FIGURE 5 is a perspective view of the nozzle assembly of the same release mechanism, prior to separation; and

FIGURE 6 is a perspective view similar to that of Figure 5, showing the nozzle assembly after fusing and separation of the fusible joint means.

[0015] Referring first to Figure 1, a spherical spin-stabilized jet-propelled missile 10 is shown mounted to the front of a barrel 12 of an assault weapon such as a rifle, generally designated 14. The rifle shown is a standard M-16A1 military rifle.

[0016] As shown in Figure 1 and in the enlarged view of Figure 2, a missile support means, generally designated 16, includes a front upper bracket portion, generally designated 18, and a rear upper latch portion, generally designated 20. The bracket portion 18 is positioned on the barrel 12 whereby part of the gas emanating from the barrel is channeled through a passageway 22 (Figure 2) to a pneumatically actuated pin assembly 24 which is effective to strike a primer on the missile 10 to ignite the rocket propellant therein as is known in the art. The latch 20 simply is provided to lock the support means 16 onto the rifle barrel.

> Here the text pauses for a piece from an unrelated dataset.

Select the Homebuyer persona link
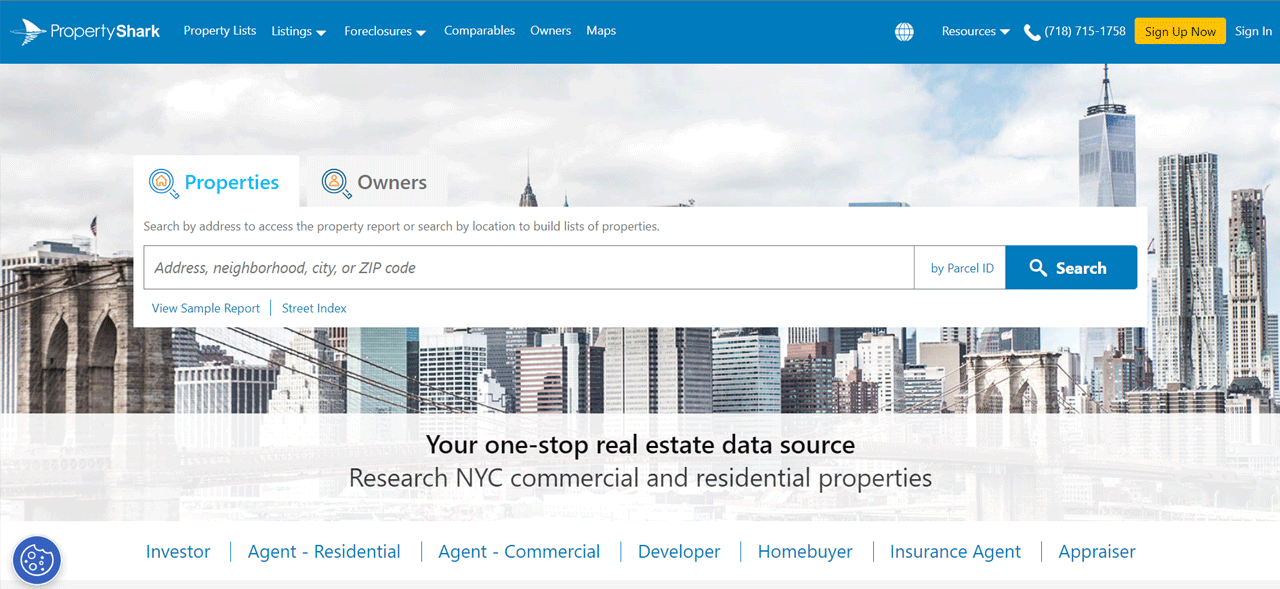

[0017] The support means 16 also includes turbine support portions 26 and 27, and rotary support means, generally designated 28. The rotary support means 28 is disposed on an axis 34 upwardly inclined relative to an extended straight line path of flight 36 generally parallel to the axis of the rifle barrel 12. As is known in the art, the axis 34 is the spin axis of the missile 10: i.e., the motor thrust of the missile rocket motor. The axis 36 defines the line of flight of the missile and is the forward velocity component thereof.

[0018] Referring to Figures 3-6, the rotary support means 28 includes a plurality of turbine nozzles 38. In assembly, the rotary support means 28 is rotatable within the turbine support portions 26 and 27 by bearing means 40 and 42, respectively. The rotary support means 28 forms an open-ended receptacle having a forward open end 44 and a rear open end 46. Thus, the receptacle is generally coaxial with the spin axis 34 (Figure 2).

[0019] A nozzle assembly, generally designated 48, includes a fore section 50 and an aft section 52 (Figures 4-6) joined by an integral fusible joint means, generally designated 54. The fusible joint means 54 is similar to that shown in the aforementioned US-A-4395836 and is disposed for heating by high-temperature exhaust gases expelled by the missile 10 to release the missile from the support means 16 and particularly from the rotary support means 28. More particularly, a plurality of passages 56 extend through the nozzle assembly 48 for conducting the exhaust gas through the fusible joint means 54, through internal passages 58, and out through the turbine nozzles 38. The remainder of the gases from the rocket motor within the missile 10 pass axially through the fore section 50 of the nozzle assembly 48, through an internal passage 60 and out through the turbine nozzles 38.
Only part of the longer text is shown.